**INSTRUCTION A**. In the passage on destination attractiveness, which organization collects trip generation and attraction rates for the United States?
**INSTRUCTION B**. Write the next part of the passage on destination attractiveness, picking up right after its final sentence.

**GIVEN TEXT**.
>>>

After performing these processes, the results can be stored in a POI database for each activity. This serves as a basis for the aggregation on the level of traffic analysis zones and the calculation of their attractiveness.

Application of Data

With the knowledge of the available POI, their influence on travel behavior has to be analyzed and integrated systematically. Most travel demand models apply different kinds of spatial interaction models (e.g., gravity) for the destination choice of everyday trips. Generally, they combine the impact of access or distance and the impact of scale or size in relative terms ( 22 ). This captures the interaction of spatial units such as traffic analysis zones, city districts, or single buildings, for instance, in the context of a travel demand model. The latter impact is targeted in this study, whereas scale describes the sum of measures indicating how attractive the spatial unit is for a certain activity compared with others.

The attractiveness of a destination can be measured by different variables. In the literature, among others, the number of respective POIs, the total floor or base area, or the population indicate the attractiveness of a destination. However, the variable needs to be consistent for every activity: one might loose accuracy if assuming that the same area in a Do-It-Yourself store attracts as many people as in a bookstore. In the context of a travel demand model, an appropriate variable is therefore the number of trips ending at a destination and the number of people being attracted by a destination. Numbers of certain POIs and floor spaces can be multiplied by a factor of visitors per square meter or unit which is based on trip attraction rate databases for multiple building types. Furthermore, there often exist counting data in public facilities supplementing the database in case related attraction values do not exist.

The model is only interested in relative differences as the total number of trips is constrained and not affected by the attractiveness. This is comparable to the production-constrained case of Wilson ( 2 ). Macroscopic travel demand models often use trip attraction data described above to constrain the attraction as well. However, microscopic travel demand models require an unconstrained attraction as the destination choice is made for every agent individually. To assess the quality of the attractiveness generated, absolute measured values of the trip attractiveness of respective POIs are suitable to compare relative differences of destinations in data and reality.

Trip generation and attraction databases often collect counts of trips under different circumstances and set them in relation to the size of the destination, the regional context, the travel mode, and the related time. For the United States, ITE collects trip generation and attraction rates ( 23 ). In Germany, Bosserhoff ( 24 ) created a similar compilation of empirical values called Ver_Bau which is useful in the European context. Comparable databases exist for the United Kingdom ( 25 ), Australia/New Zealand ( 26 ), and many other countries so that rates can be found for almost every country or cultural environment. An extensive comparison of trip generation sources provided the following insights. First, for a long time, data sources focused only on vehicle trip generation given the importance of this measure for assessing the traffic impacts of new developments, though over the last 10 years, multimodal trip generation rates and person counts have become more common. Second, rates vary to a certain degree because of circumstances such as the accessibility of transport modes, sociodemographics, and design aspects that lead to deviations in forecasting and reality. Depending on the volume of data, the potential for attractiveness for different weekdays and times of day exists as well as rates for different personal attributes ( 27 ).

The respective model of this study differentiates between 12 trip purposes. We define relevant POIs for all purposes, choose an appropriate measure of its attraction, and add rates to transform all attraction values to trip ends per 24 h. Table 2 gives an overview of all model purposes and their measures.

<<<

**DATA SUPPLIED**.
>>>

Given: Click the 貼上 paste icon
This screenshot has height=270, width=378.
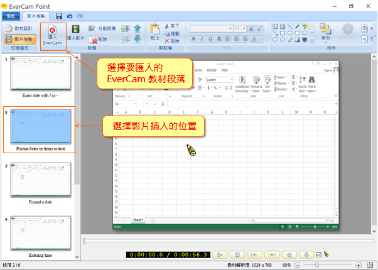Looking at the screenshot, I should pos(155,33).
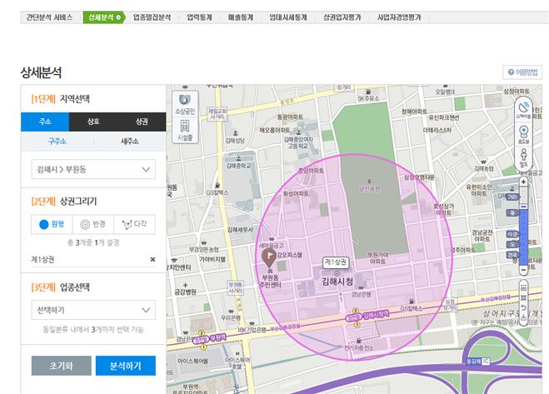549x394 pixels.
Task: Expand the 선택하기 business type dropdown
Action: [x=92, y=310]
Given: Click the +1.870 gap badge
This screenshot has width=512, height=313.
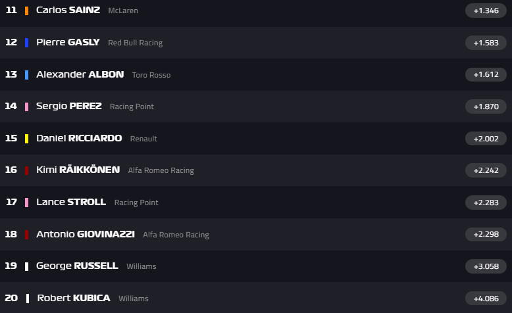Looking at the screenshot, I should click(x=486, y=107).
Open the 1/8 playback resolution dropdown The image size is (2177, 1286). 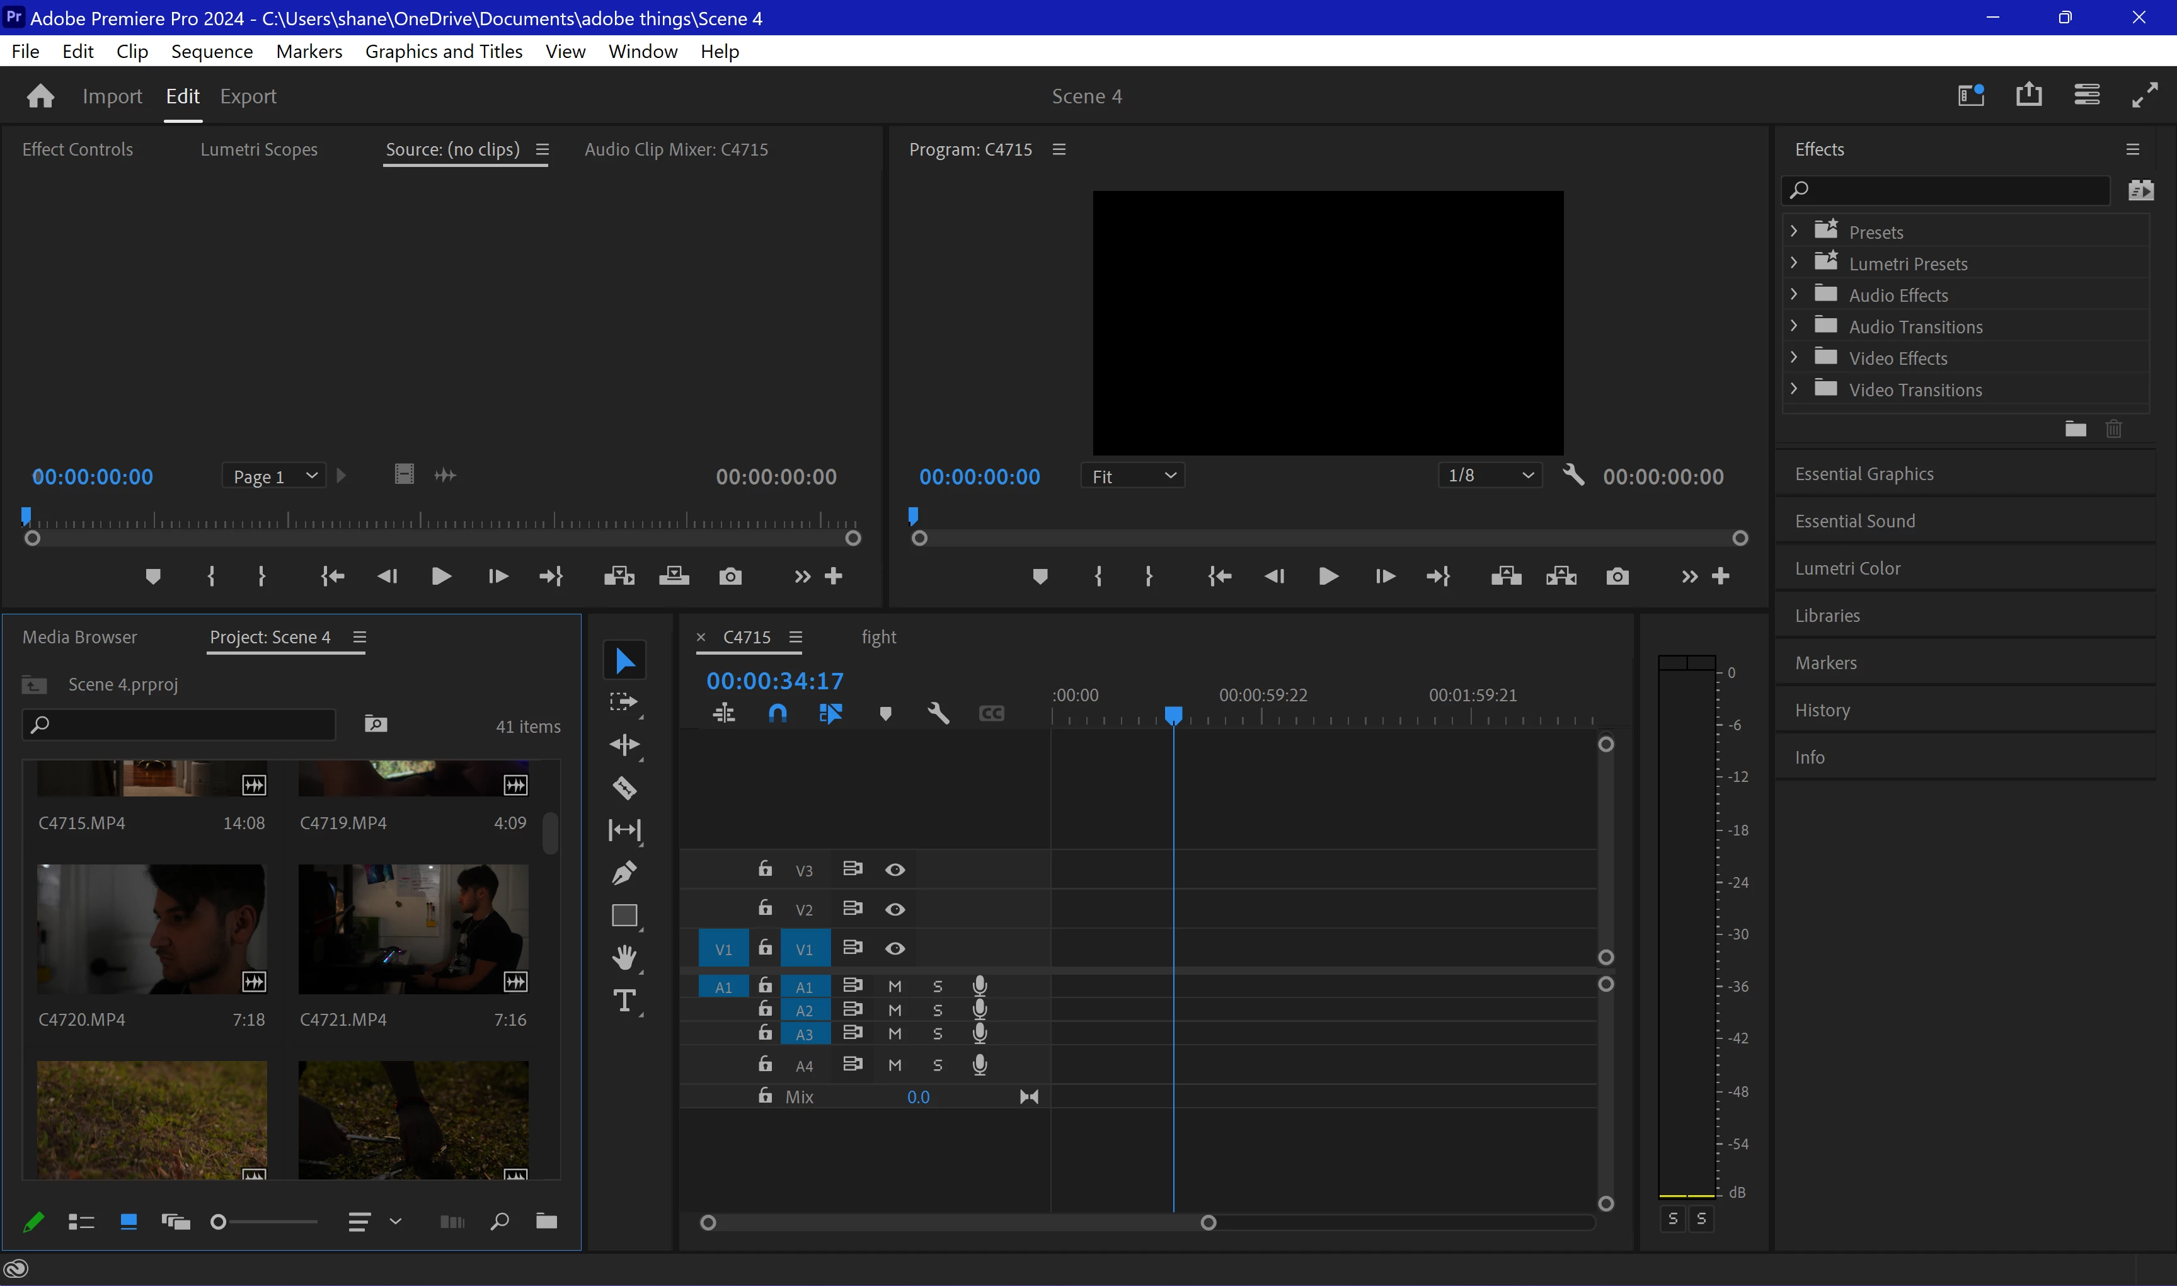(1490, 475)
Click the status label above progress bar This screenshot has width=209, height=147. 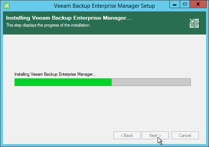pos(55,74)
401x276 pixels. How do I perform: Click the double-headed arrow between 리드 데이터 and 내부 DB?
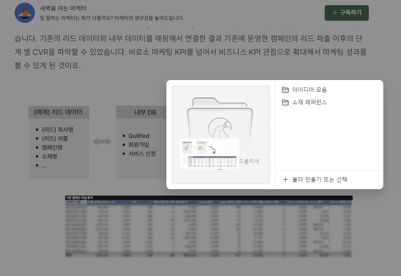click(102, 142)
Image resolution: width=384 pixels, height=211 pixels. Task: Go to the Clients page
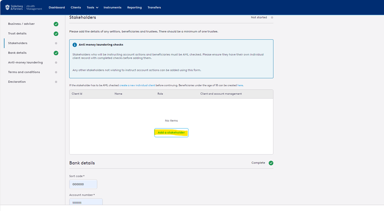[76, 7]
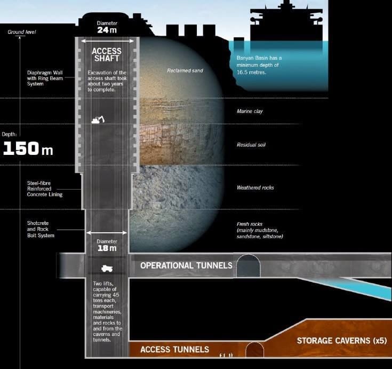
Task: Select the 18 m diameter double arrow
Action: (x=107, y=233)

<<<

**WRITTEN RESPONSE A**. ITE

**WRITTEN RESPONSE B**.
Table 3 presents the calculation method for the example of daily shopping as the trip purpose. It includes the relevant sites and the respective attraction rates per 24 h. The attractiveness for the other purposes is calculated in the same way.

Table 3.

Trip Attraction Calculation for Daily Shopping Measured in Customers per Square Meter Floor Space per Day ( 24 )

Site	Attraction rate
Supermarket	1.2
Discounter	1.5
Drug store	1
Bakery, butcher	3.3
Super store	0.5
Other (beverages, etc.)	0.75

Validation of Results

We successfully applied the methodology described in the previous section to an agent-based travel demand model for the region of Karlsruhe in Germany and to an agent-based travel demand model of the region of Boston, MA. It was thus necessary to ensure the quality of the data. We validated the results of every step with official data, analyses of OSM history data, or with data used in previous models of the region. Because of compliance issues, we only show the result for the travel demand model for the region of Karlsruhe. The model was created as a part of the project “Regiomove” and includes about 2 million inhabitants of the region, looking at their activities across an entire week. The model will be used by the local transit agency for demand forecasting, giving it a practical purpose in testing new technologies.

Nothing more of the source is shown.